── SOURCE TEXT ──
Anthony, the junior high youth pastor who serves alongside me at River Valley Church, is an ace car mechanic. He’s my authority on all things pertaining to my 2001 Honda Civic. He can diagnose and fix my problem. He’s good, he’s knowledgeable, he’s cheap, and I know where he works and lives if something goes wrong. His authority rests in his expertise. His ability to diagnose, fix, and anticipate future problems flows from certification, skill, and know-how. I bow to his authority. I honor it. I rely on it.
But I’m a pastor, and the authority it takes to fix a broken head gasket doesn’t seem to work as well on a broken heart. Pastoral authority is more akin to the authority of a member of the body (Rom. 12:4ff). Let’s say for sake of illustration that the pastor’s authority in the church is analogous to that of the heart in the body. The heart has no authority on its own; its authority is derived and constituted only by relation (i.e. submission) to the head and the members. Electrical signals from the head tell the heart to pump blood. The heart receives oxygen molecules from the lungs and pumps enriched blood to the rest of the body . The heart’s authority isn’t based on skill, expertise, or ability to fix problems. Rather, it rests in its submission to the head and to its members.
Similarly, pastoral authority is inherently relational; it is exercised faithfully only in the context of relationships.
In 1 Corinthians, Paul deals with the overarching question of authority, addressing “factions” and “divisions” over leaders in the church (1 Cor. 1-4). Paul suggests there are two relationships that determine pastoral authority: 1) to Christ (the Head) in the proclamation and power of the gospel (2:1-5; 4:1) and 2) to Christ’s church ( the members) as a servant and father (3:5, 7; 4:14-17). As the heart only beats in submission to the head, so too pastoral authority is derived from, empowered, and enlivened by the Head. And, as the heart pumps healing nourishment that builds up the body and makes it grow , so too pastoral authority requires submission to the church in order to build and grow. Pastoral authority is primarily a relational capacity that flows out of submission to Christ (proclamation and power) and the local (service and sacrifice) and global (ordination and historic orthodoxy) church.
This explains why Paul undercuts any kind of authority that rests in expertise, argument, celebrity, eloquence, or powerful talk (1 Cor 1:17; 2:1, 4; 4:20; also 2 Cor 11ff). How easy it would have been for him to say, “I am an apostle writing you an authoritative letter, so listen up! Do you know how much I’ve studied? Have you seen my books? Downloaded my sermons? I could be the editor of Leadership journal if I wanted!” But Paul knew that pastoral authority isn’t about the pastor; it isn’t an attribute or characteristic. Pastoral authority is entirely an extension of one’s relationship to the Head and to the members. Only as a pastor submits to both does he have any authority.
───
── AVAILABLE DATA ──
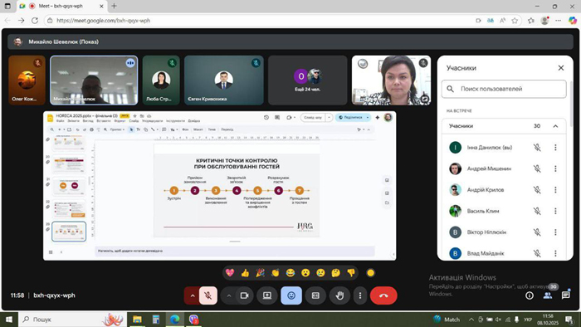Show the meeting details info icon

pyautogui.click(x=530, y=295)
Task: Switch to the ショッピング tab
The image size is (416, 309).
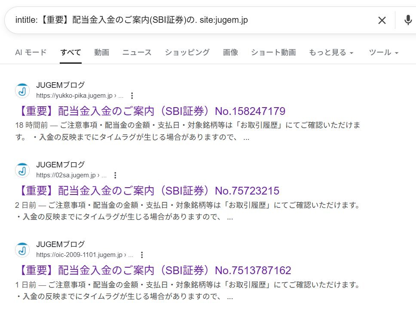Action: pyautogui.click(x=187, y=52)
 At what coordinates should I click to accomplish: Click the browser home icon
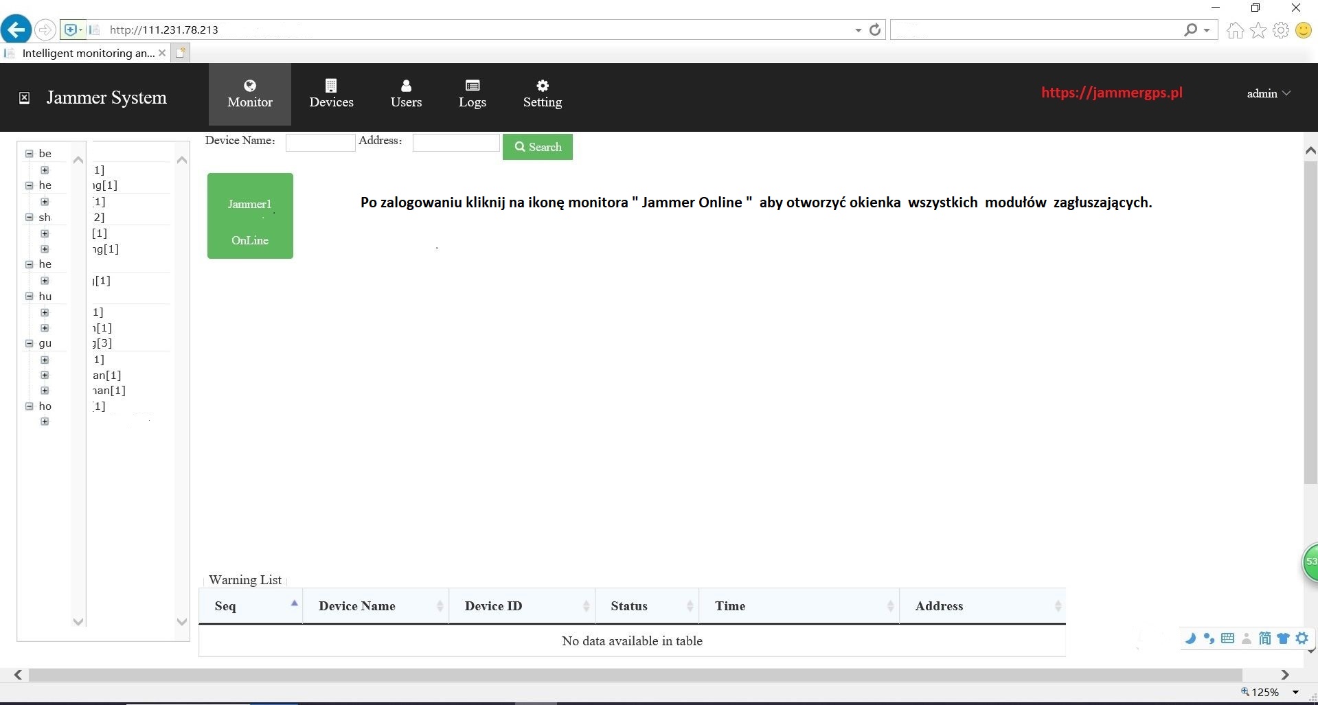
───
── AVAILABLE DATA ──
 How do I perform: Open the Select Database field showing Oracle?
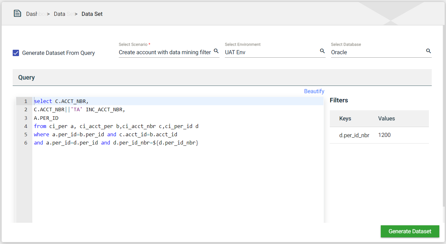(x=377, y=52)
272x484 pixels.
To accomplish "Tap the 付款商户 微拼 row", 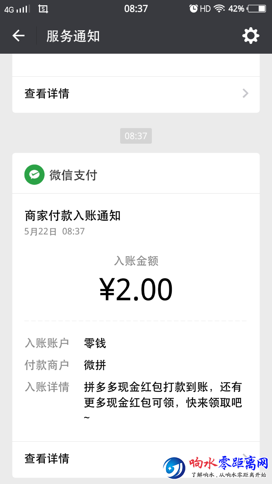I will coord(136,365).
───
Rewrite the passage on pastoral authority, starting at "This explains why" and ending at "have any authority.", with "expertise" changed to "training". The material was taken from a different source than the passage on pastoral authority.

▶ _RESULT FOR THIS TASK_
This explains why Paul undercuts any kind of authority that rests in training, argument, celebrity, eloquence, or powerful talk (1 Cor 1:17; 2:1, 4; 4:20; also 2 Cor 11ff). How easy it would have been for him to say, “I am an apostle writing you an authoritative letter, so listen up! Do you know how much I’ve studied? Have you seen my books? Downloaded my sermons? I could be the editor of Leadership journal if I wanted!” But Paul knew that pastoral authority isn’t about the pastor; it isn’t an attribute or characteristic. Pastoral authority is entirely an extension of one’s relationship to the Head and to the members. Only as a pastor submits to both does he have any authority.